#### ASSIGNMENT
Please check every line of the listing for "Policy" and copy each line where it is found.

#### INFORMATION PROVIDED
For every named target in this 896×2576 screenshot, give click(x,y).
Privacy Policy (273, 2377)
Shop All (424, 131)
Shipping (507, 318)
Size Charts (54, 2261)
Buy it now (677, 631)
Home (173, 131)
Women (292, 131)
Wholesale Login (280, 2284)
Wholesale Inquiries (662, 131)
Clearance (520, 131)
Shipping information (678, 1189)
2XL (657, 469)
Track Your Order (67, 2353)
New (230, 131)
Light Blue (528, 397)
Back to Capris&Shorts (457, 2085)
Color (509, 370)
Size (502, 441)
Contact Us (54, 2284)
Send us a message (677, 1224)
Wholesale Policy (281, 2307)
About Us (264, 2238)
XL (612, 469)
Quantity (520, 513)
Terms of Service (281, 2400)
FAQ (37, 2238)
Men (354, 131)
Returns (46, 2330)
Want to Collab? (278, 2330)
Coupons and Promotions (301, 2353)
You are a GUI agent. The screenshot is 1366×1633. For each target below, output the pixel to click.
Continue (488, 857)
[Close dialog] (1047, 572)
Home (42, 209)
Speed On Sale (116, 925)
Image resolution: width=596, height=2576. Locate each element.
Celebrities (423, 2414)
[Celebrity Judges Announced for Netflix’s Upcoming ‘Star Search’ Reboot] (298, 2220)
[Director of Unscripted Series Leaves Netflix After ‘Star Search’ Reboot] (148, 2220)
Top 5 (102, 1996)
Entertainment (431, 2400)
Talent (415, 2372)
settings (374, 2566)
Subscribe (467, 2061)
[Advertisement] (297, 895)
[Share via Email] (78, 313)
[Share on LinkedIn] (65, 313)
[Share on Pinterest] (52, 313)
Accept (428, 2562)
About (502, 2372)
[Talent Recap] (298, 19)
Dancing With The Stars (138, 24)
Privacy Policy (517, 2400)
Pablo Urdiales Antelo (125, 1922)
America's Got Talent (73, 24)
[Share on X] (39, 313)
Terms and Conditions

#### TASK ANSWER
Privacy Policy (273, 2377)
Wholesale Policy (281, 2307)
Privacy Policy (517, 2400)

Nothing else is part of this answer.